And so the cost of acquiring the lock
is not really something that matters that much to you.
But this is not true if you have short, critical sections
like short amounts of code between acquiring the lock
and releasing it because if that's the case,
you're going to find that the time it took
for the cache miss is more than the time it took
for you to run your code.
And so in general, you'll find that the overhead
of using a lock goes up the more you need that lock
to be fast, sort of the inverse proportion
of what you want here.
For longer things, mutexes are totally fine,
use 'em as much as you wish.
It's primarily when you hit those hot, critical path loops
where you also know you have contention
where you need a mutex because there's contention
that a mutex doesn't really work very well.
And this is also why real-world code
tends to not worry too much about these problems
and it's only when you start writing pretty specialized code
in those deep, hot loops that you need to start knowing
about things like MESI.
And so I want to now take a sort of side step to,
well, what can you do instead?
So if you can't use mutexes,
and you can't use reader-writer locks, what can you use?

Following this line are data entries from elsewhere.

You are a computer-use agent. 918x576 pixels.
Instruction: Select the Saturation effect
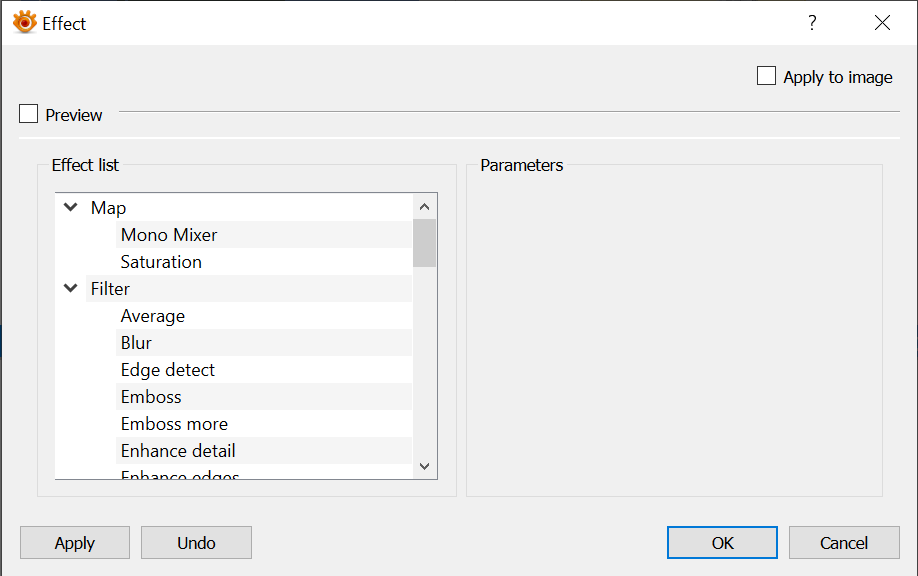click(161, 262)
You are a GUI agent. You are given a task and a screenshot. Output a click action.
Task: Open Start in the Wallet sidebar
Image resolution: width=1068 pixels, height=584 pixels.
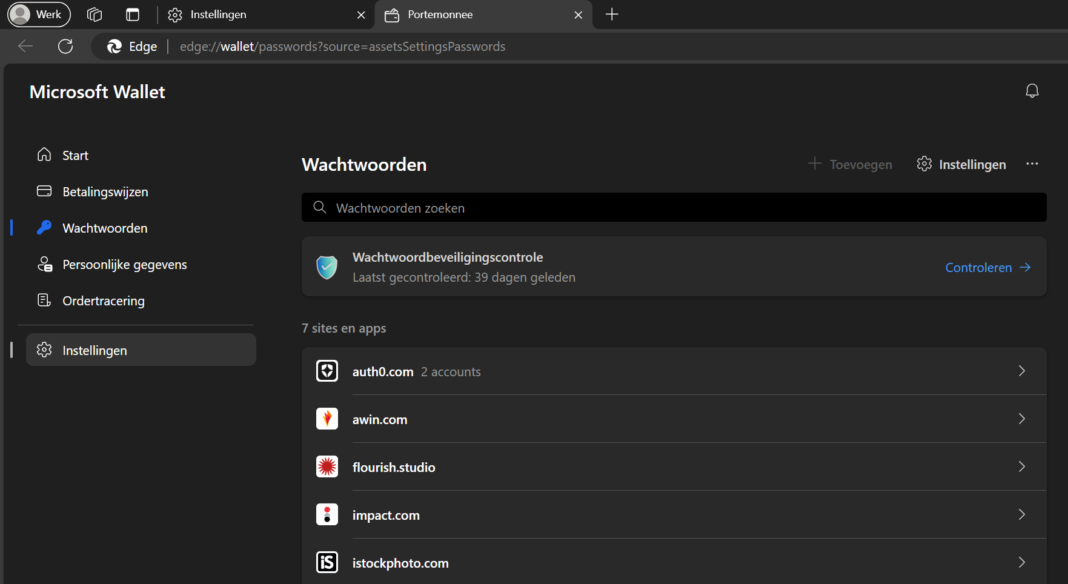pyautogui.click(x=73, y=155)
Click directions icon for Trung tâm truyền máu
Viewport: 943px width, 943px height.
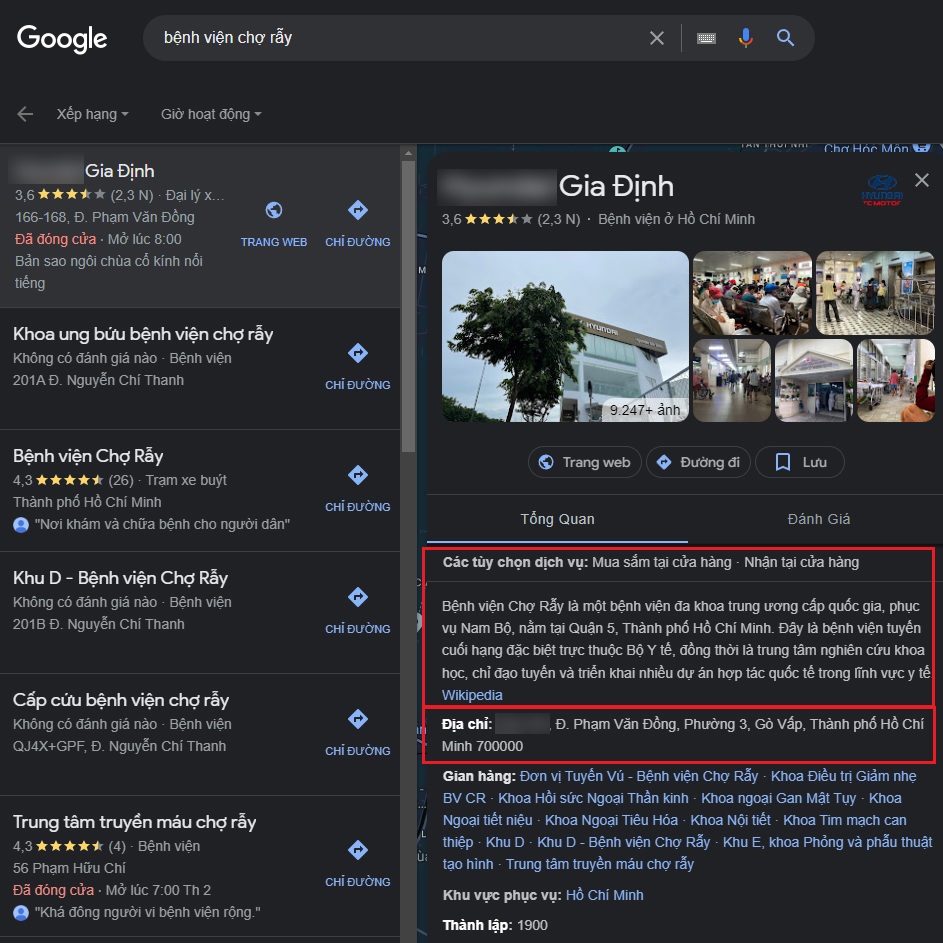(358, 850)
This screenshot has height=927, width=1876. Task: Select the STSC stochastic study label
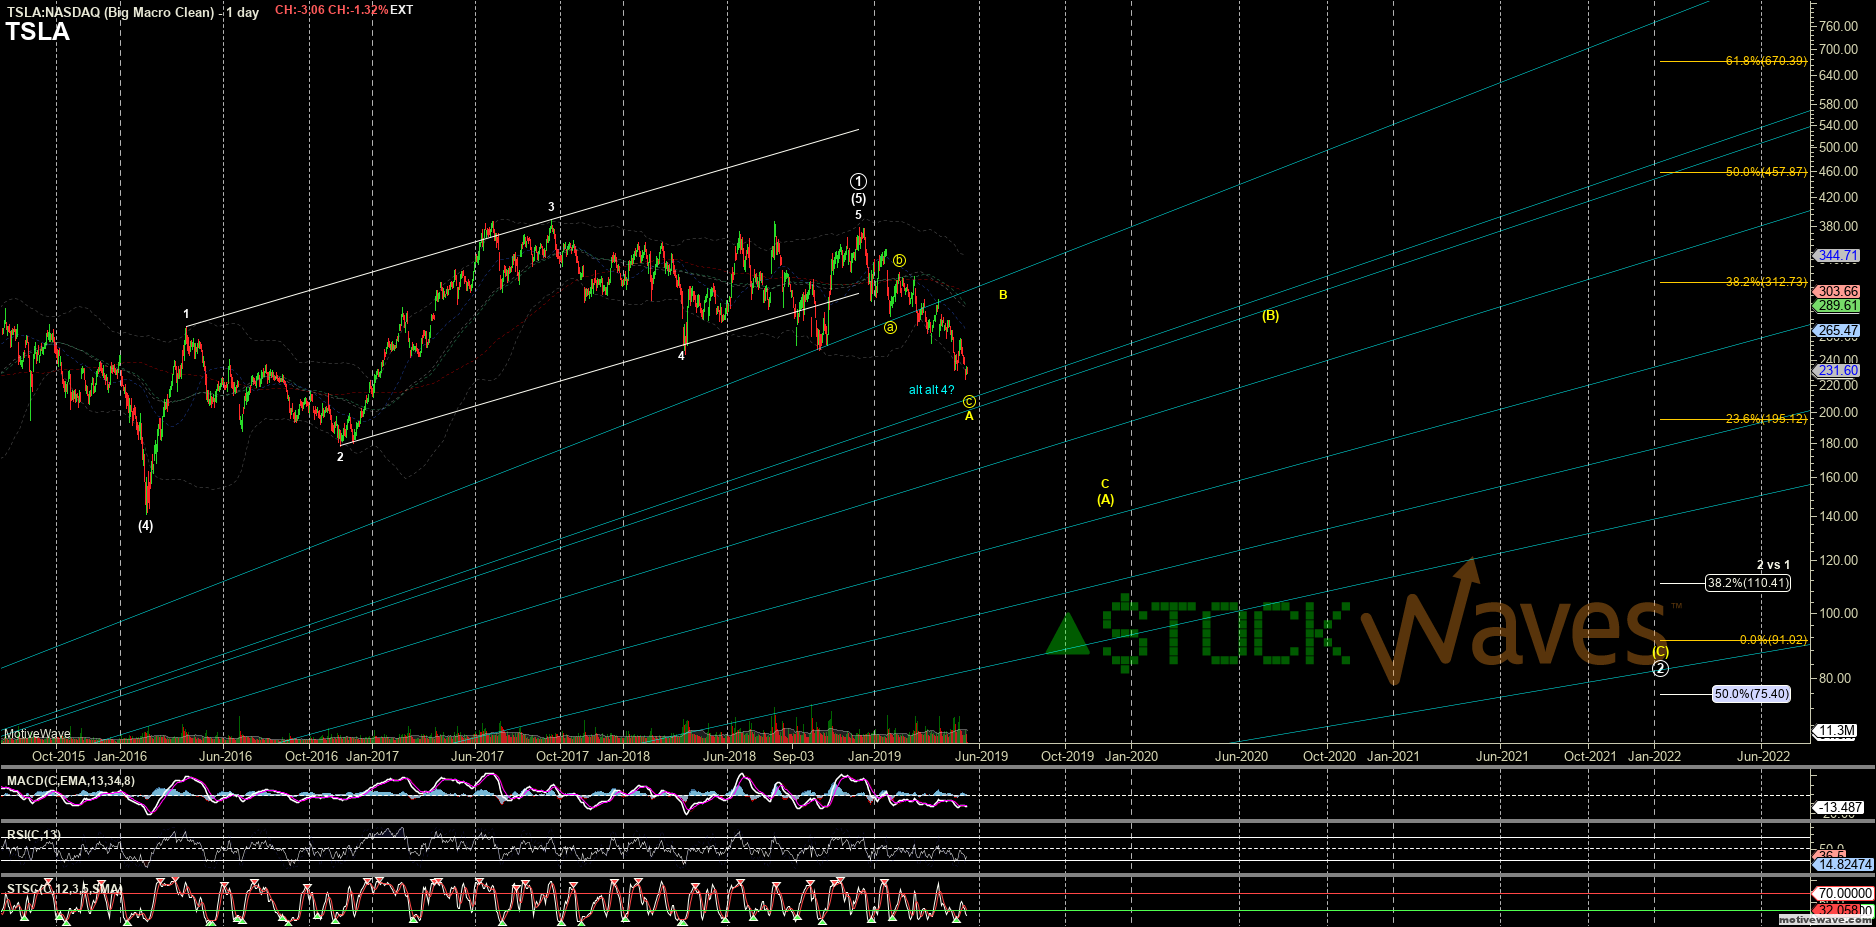click(x=64, y=889)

And I'm not gonna propose that this
is the correct algorithm, as I'll get to later,
this is a bunch of trade-offs too.
I just wanna sort of inject in your mind
other kinds of alternatives to sort of let you think about
what else could you do
that doesn't necessarily have this problem
but might have other problems.
So I wanted to talk to you
about the cores data structure.
The left-right data structure is something
that I used in my PhD research
where I had enormous amounts of readers and very few writes.
So I basically hit this problem.
And the thing that I did when I had the read lock
was a hash map lookup and then nothing else.

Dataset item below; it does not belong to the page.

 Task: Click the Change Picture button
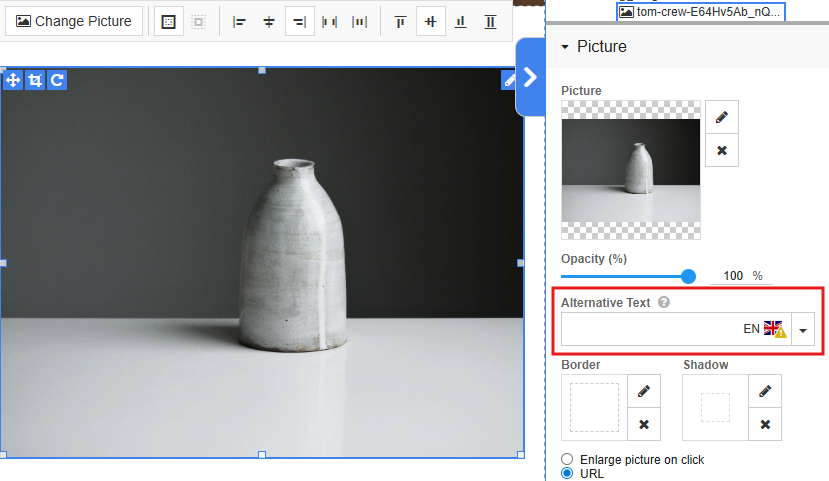74,21

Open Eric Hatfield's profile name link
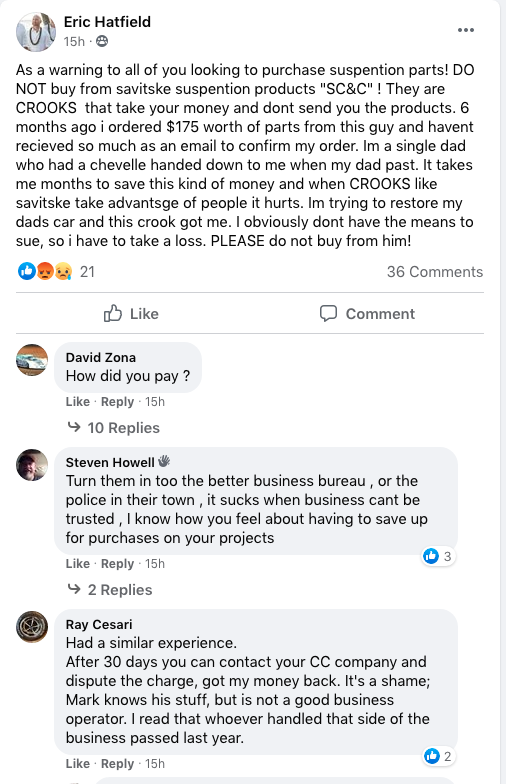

So the read was very, very short,
and so the overhead of the reader lock was just killing me,
and so I needed something else.
So what's interesting here
is it was trying to solve this problem
of why do all the readers need to access
a shared cache line.
It feels like if the readers are supposed to be independent,
they need to have their own cache lines, not a shared one.
So how can you design a concurrency primitive
that is still safe for having there be many reads
and a writer but is safe in such a way
that like the readers are cheaper
and the writer has to do more work.
Because my writes happened relatively infrequently.
So I was willing to pile more work onto there
if the readers could be highly parallel.
So the way left-right works is that you keep two copies
of your data, you keep a left copy and a right copy.
You have a pointer in the center,
sort of an atomic pointer that every reader
and the writer has access to.
And that pointer points to the side
that the readers should read from,
it points to the copy that the reader should read from.
The writer will always be modifying the one
that's not pointed to by the pointer.
And then when the writer has made a bunch of modifications
to the writer-owned right copy here,
then it switches the atomic pointer over
to now point to the other side.
When it points to the other side,
then now, all of the readers will start reading
the right-hand side copy and the writer can eventually
start modifying the left-hand side copy.
And the intent here was the readers
might not need to coordinate at all
because the writer doesn't really care
what the readers are doing with the exception
of it needs to know when it's safe
for it to start modifying the copy it's switched away from.
So imagine you have a bunch of read threads
that are reading the left copy
sort of before we swap the pointer,
and then the writer swaps the pointer.
Those read thread are still in the left copy
and so some, sorry, left copy,
but so something has to tell the writer,
all the readers have read the updated pointer value now,
they're in the right copy, and so it's fine for you
to just now start modifying the left copy.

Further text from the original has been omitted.